Dataset rows
## start

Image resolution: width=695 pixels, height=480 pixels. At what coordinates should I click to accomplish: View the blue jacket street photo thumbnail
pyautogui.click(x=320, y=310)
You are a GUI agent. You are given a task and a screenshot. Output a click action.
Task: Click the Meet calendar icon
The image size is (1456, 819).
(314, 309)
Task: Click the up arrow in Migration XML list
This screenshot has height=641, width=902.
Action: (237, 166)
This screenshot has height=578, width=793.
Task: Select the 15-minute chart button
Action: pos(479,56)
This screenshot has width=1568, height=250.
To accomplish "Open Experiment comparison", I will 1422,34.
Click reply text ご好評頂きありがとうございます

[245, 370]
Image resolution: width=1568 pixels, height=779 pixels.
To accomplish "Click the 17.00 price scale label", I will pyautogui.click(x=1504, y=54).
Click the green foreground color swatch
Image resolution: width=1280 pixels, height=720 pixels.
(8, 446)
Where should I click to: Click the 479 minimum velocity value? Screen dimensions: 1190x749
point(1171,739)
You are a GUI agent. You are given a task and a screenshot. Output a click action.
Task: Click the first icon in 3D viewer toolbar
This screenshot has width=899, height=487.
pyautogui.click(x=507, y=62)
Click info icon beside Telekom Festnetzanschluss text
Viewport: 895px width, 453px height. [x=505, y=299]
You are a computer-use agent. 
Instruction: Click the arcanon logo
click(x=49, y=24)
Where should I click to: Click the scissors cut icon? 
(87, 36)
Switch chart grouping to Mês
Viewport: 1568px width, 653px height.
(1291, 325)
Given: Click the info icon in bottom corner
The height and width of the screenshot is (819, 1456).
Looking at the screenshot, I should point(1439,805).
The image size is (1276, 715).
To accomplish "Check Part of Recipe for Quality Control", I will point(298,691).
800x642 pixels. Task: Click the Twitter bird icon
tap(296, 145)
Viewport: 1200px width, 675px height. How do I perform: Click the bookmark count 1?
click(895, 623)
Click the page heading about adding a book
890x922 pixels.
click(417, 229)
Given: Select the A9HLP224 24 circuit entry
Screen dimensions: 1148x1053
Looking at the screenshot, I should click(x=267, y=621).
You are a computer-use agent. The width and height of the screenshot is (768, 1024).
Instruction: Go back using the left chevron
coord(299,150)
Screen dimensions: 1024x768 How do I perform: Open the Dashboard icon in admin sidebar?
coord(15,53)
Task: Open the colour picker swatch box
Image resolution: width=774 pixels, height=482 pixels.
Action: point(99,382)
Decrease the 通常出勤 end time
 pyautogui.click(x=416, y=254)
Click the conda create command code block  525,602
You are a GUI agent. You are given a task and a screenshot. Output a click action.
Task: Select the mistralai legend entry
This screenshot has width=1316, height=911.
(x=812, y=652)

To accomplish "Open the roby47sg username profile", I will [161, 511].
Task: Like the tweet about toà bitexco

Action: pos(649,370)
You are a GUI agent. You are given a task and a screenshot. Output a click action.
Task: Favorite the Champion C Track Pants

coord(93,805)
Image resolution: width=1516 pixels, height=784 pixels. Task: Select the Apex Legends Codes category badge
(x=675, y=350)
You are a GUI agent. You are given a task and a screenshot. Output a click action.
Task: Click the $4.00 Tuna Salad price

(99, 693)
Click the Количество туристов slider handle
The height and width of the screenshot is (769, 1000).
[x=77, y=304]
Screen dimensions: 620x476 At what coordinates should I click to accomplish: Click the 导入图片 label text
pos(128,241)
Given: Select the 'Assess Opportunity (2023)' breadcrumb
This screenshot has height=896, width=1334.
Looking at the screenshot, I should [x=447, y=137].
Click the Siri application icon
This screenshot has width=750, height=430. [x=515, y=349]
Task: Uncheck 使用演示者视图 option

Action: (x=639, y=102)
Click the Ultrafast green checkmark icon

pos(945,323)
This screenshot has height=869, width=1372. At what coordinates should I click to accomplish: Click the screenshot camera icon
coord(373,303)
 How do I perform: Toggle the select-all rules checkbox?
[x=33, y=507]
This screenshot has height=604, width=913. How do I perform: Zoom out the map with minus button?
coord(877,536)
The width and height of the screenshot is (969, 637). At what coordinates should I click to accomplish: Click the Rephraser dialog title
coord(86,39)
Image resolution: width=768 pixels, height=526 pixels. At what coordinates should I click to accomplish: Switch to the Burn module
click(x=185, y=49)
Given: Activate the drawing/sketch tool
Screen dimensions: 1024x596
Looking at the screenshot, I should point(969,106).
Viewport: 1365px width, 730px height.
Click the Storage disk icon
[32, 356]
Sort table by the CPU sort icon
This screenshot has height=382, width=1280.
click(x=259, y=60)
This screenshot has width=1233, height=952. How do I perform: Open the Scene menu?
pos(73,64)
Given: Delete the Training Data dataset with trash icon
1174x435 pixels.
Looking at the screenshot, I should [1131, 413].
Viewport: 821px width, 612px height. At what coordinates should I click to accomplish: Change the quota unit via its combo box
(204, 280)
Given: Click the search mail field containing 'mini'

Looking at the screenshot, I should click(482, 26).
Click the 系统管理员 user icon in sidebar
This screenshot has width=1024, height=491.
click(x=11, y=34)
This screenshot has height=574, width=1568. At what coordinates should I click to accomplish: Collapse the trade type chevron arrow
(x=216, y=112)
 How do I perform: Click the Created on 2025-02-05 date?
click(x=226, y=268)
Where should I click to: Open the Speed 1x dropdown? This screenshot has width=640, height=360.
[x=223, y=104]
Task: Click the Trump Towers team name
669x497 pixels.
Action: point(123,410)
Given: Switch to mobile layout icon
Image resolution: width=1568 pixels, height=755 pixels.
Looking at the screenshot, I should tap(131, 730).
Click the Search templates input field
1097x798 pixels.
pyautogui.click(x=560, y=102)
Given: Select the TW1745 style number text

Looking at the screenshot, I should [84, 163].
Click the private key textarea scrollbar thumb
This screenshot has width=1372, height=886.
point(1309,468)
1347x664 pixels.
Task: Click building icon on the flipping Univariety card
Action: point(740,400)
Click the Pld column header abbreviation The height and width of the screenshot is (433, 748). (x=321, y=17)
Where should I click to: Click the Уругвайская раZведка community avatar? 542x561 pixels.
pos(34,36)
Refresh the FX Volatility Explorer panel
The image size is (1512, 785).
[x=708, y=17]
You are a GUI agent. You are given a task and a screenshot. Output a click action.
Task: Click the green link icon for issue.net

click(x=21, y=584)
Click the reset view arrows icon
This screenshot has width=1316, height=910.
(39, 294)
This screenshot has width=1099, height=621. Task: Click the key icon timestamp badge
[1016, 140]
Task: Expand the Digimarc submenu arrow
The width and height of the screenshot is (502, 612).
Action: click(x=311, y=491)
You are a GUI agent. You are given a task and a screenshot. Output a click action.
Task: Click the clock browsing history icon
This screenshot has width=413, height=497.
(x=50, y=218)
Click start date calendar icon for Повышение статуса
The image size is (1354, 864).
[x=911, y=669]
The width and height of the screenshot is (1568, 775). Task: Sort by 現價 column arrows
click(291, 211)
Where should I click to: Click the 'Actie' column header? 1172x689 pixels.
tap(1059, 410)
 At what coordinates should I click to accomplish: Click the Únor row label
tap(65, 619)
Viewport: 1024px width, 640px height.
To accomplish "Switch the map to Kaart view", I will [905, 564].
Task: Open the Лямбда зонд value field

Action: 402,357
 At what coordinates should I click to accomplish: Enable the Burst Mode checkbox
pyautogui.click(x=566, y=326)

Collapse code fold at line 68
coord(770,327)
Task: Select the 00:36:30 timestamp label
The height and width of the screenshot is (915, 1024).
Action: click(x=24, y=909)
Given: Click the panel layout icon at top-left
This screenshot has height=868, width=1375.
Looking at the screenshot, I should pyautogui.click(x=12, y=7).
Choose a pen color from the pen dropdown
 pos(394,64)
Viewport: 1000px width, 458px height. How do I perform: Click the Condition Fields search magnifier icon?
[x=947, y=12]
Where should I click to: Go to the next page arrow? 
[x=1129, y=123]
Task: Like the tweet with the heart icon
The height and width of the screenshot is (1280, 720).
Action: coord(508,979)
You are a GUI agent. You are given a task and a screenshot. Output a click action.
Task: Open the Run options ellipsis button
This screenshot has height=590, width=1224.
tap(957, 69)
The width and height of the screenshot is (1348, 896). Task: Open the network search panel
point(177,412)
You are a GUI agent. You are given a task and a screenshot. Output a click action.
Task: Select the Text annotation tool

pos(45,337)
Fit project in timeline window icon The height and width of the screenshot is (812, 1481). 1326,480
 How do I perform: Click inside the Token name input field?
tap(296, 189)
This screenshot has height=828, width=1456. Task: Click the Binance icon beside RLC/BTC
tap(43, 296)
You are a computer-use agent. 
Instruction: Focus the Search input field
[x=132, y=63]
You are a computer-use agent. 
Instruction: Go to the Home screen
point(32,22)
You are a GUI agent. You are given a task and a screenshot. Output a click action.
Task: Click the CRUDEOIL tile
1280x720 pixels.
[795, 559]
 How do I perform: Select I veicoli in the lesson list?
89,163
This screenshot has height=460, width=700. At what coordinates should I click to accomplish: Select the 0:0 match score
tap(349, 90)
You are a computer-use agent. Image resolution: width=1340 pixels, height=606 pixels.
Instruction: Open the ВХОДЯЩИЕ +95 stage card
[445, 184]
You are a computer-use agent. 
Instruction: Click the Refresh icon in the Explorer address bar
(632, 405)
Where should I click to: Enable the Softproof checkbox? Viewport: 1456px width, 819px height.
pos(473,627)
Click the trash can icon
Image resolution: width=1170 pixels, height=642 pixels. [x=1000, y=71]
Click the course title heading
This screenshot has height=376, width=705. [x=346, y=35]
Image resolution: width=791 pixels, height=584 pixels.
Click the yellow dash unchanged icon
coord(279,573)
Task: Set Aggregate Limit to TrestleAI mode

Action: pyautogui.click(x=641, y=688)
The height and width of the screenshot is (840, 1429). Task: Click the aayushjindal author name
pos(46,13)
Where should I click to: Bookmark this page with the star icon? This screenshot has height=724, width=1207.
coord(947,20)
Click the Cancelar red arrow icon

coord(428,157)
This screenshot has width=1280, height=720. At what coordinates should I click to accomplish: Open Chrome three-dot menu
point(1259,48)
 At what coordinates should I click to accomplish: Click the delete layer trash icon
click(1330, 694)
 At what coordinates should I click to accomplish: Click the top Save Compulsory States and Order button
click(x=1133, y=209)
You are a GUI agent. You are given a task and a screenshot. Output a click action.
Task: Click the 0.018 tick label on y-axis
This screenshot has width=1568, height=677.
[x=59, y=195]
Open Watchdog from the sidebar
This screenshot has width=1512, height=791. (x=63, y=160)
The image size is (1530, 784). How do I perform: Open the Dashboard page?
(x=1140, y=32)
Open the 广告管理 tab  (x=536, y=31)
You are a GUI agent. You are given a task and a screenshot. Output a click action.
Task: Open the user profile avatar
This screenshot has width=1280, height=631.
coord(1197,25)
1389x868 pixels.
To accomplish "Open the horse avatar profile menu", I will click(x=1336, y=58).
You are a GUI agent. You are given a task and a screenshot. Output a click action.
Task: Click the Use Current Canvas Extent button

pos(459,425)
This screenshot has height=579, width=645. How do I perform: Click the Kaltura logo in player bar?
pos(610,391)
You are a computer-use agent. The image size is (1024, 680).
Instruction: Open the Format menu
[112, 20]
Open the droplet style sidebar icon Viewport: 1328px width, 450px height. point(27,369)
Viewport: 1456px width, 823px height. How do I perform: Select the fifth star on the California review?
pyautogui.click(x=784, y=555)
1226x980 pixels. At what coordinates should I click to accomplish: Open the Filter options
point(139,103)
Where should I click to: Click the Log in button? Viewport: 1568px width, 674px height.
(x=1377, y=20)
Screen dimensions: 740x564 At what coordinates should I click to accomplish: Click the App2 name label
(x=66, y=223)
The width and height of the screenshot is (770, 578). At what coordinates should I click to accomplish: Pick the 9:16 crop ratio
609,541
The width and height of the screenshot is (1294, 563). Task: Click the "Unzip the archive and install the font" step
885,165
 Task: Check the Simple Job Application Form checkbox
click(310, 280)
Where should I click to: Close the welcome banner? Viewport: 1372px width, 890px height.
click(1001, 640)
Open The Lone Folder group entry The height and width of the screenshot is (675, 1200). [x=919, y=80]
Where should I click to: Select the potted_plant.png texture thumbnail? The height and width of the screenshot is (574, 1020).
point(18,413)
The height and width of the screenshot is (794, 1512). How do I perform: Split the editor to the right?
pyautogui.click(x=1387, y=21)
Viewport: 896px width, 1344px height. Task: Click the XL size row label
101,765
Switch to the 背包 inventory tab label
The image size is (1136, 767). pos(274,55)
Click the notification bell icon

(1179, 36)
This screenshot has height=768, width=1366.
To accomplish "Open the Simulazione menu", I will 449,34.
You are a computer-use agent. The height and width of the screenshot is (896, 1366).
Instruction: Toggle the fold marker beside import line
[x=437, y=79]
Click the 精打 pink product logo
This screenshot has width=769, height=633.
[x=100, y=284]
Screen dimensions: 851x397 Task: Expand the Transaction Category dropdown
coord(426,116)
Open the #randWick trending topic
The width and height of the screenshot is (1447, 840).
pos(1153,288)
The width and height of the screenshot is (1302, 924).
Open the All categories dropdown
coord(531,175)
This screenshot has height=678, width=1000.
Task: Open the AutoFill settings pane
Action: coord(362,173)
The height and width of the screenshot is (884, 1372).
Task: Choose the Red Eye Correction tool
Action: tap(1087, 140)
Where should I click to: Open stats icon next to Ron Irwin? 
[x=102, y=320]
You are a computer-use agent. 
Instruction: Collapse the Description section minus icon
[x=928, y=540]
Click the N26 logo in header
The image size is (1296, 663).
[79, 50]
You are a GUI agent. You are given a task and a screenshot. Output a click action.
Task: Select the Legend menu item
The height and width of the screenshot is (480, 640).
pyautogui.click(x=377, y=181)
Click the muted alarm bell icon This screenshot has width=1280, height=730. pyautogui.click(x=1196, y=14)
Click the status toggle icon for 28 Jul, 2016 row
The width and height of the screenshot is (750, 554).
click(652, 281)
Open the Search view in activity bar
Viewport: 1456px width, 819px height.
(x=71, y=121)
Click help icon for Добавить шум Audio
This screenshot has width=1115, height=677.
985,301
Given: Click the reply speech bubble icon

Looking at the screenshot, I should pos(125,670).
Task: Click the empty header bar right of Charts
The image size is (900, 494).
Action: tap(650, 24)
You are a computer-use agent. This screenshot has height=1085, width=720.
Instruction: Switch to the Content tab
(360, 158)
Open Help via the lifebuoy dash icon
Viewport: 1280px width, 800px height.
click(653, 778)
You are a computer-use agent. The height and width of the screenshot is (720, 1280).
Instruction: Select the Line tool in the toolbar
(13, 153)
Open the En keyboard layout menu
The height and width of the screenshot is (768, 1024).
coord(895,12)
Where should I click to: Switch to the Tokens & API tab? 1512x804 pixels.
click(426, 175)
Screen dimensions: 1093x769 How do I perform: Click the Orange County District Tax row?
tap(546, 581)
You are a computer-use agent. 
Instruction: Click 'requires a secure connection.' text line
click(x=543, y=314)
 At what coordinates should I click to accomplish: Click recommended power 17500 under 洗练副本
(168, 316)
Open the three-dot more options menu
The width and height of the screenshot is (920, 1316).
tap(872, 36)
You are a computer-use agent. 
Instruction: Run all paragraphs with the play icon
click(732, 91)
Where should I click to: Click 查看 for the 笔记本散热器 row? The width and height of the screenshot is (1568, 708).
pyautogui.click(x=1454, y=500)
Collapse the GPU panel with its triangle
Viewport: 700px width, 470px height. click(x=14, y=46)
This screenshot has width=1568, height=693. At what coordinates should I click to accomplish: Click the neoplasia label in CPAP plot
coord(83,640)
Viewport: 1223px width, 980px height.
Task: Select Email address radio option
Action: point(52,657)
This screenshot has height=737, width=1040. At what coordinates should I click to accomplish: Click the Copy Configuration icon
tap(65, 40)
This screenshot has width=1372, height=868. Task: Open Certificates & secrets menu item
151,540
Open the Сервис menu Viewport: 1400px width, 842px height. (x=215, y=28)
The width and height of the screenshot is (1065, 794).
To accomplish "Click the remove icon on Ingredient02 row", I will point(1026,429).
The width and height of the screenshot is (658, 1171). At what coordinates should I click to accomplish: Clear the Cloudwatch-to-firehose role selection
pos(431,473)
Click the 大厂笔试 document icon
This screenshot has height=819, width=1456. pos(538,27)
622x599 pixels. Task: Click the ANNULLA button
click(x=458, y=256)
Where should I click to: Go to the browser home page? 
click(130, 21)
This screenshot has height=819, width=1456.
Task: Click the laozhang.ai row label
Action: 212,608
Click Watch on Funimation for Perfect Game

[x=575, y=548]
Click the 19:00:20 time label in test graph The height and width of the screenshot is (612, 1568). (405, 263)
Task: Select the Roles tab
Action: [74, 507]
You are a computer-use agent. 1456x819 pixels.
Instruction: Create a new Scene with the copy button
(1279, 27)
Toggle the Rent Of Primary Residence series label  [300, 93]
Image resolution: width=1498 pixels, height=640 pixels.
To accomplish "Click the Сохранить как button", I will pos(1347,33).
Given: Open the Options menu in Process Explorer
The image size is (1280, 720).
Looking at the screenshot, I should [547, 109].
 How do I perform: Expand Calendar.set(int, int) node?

## end

DIRECTION
Copy out the records again word for word, from the line containing "The image size is (1530, 784)." through the line containing "will click(x=1336, y=58).", including both of those lines.

EXERCISE OUTPUT
The image size is (1530, 784). How do I perform: Open the Dashboard page?
(x=1140, y=32)
Open the 广告管理 tab  (x=536, y=31)
You are a GUI agent. You are given a task and a screenshot. Output a click action.
Task: Open the user profile avatar
This screenshot has width=1280, height=631.
coord(1197,25)
1389x868 pixels.
To accomplish "Open the horse avatar profile menu", I will click(x=1336, y=58).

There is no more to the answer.